Stu – « T’as fini par succomber. La vierge a été défleurée ! Tu as enfreins  la règle, tu connais la sentence.« 

Sidney – « Oh mon dieu, Randy, je croyais que t’étais mort ! »

Randy – « Normalement, je devrais mais j’ai jamais été aussi heureux d’être vierge. »

Le personnage de Dewey, joué par David Arquette, était censé mourir par un coup de poignard dans le dos. Cependant l’équipe du film à finit par s’attacher au personnage. Wes Craven décida alors de filmer deux version de la scène de fin, lorsque Dewey est retrouvé vivant et transporté à l’hôpital. Lors du montage Craven choisira finalement de faire vivre Dewey.
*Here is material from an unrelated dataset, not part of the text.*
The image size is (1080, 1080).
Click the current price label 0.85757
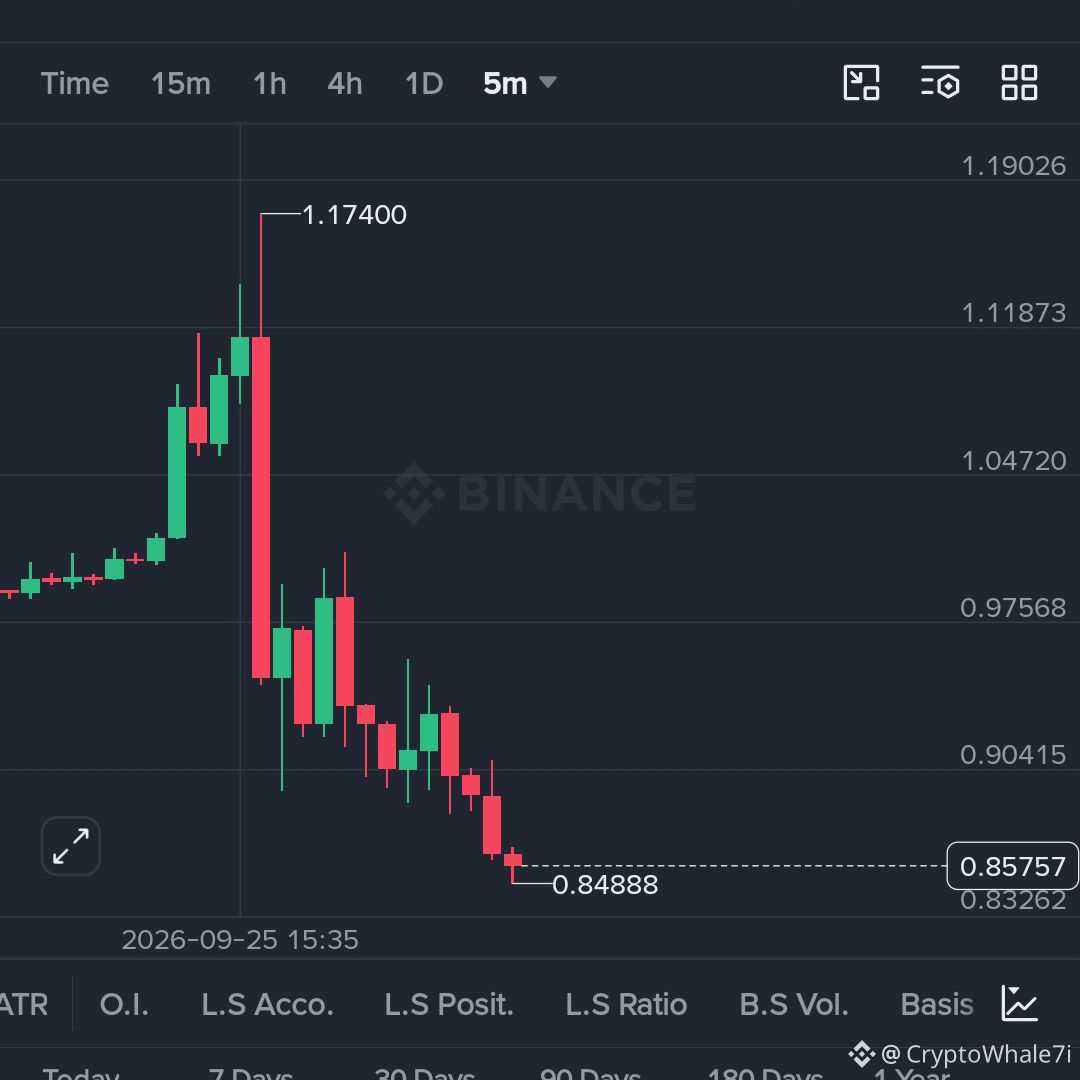(x=1012, y=866)
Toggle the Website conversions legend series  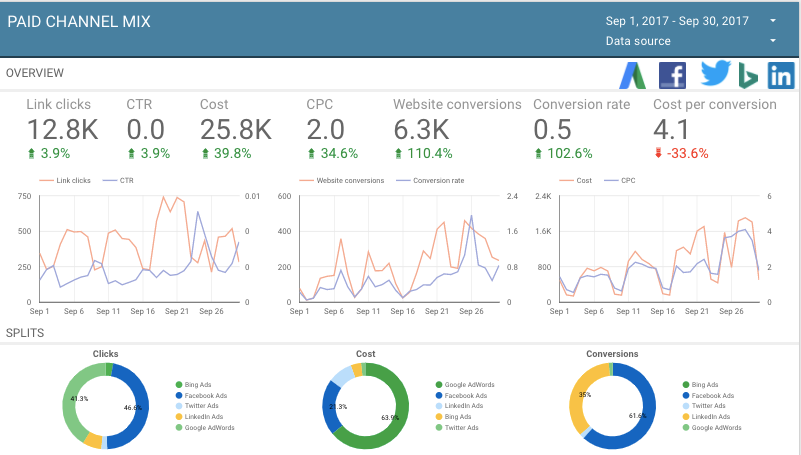(349, 181)
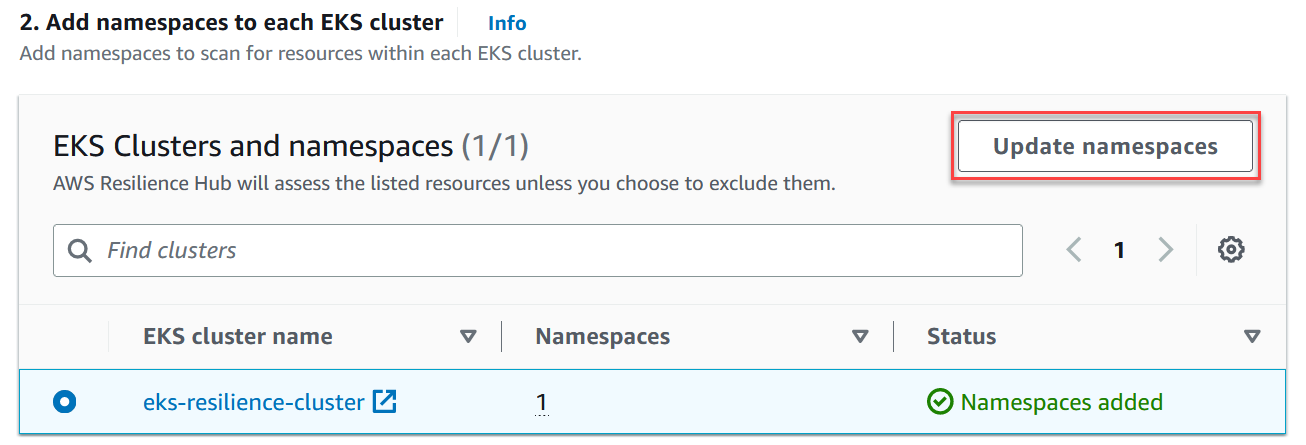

Le dernier chapitre du film qui se déroule dans la maison de Stu Macher fût tourné pendant 21 jours. À la fin du tournage de cette scène, l’équipe du film portait des tee-shirts « J’ai survécu à la scène 118 ! » (Numéro de scène pour la prise de vue.)

Après la sortie du premier film la demande d’identification téléphonique à triplé aux États – Unis.

Malheureusement, Scream inspira différents faits divers, autant plus morbides les uns des autres. Le cas le plus connu en France est arrivé en avril 2000 par Nicolas. Déguisé comme Ghostface, tua son père et sa belle-mère à coup de couteaux. Selon le psychologue Luc Bastide, on ne peut pas accuser un film d’être responsable du passage aux actes : « Des centaines de milliers de jeunes l’ont vu sans poignarder ensuite quelqu’un. Il existe des facteurs psychologiques et sociologiques beaucoup plus profonds et agissants. Dans ses déclarations, le jeune de Nantes a dit qu’il voulait tuer quelqu’un. C’est ça qui doit retenir l’attention. Le film a fourni à cet adolescent un scénario. ».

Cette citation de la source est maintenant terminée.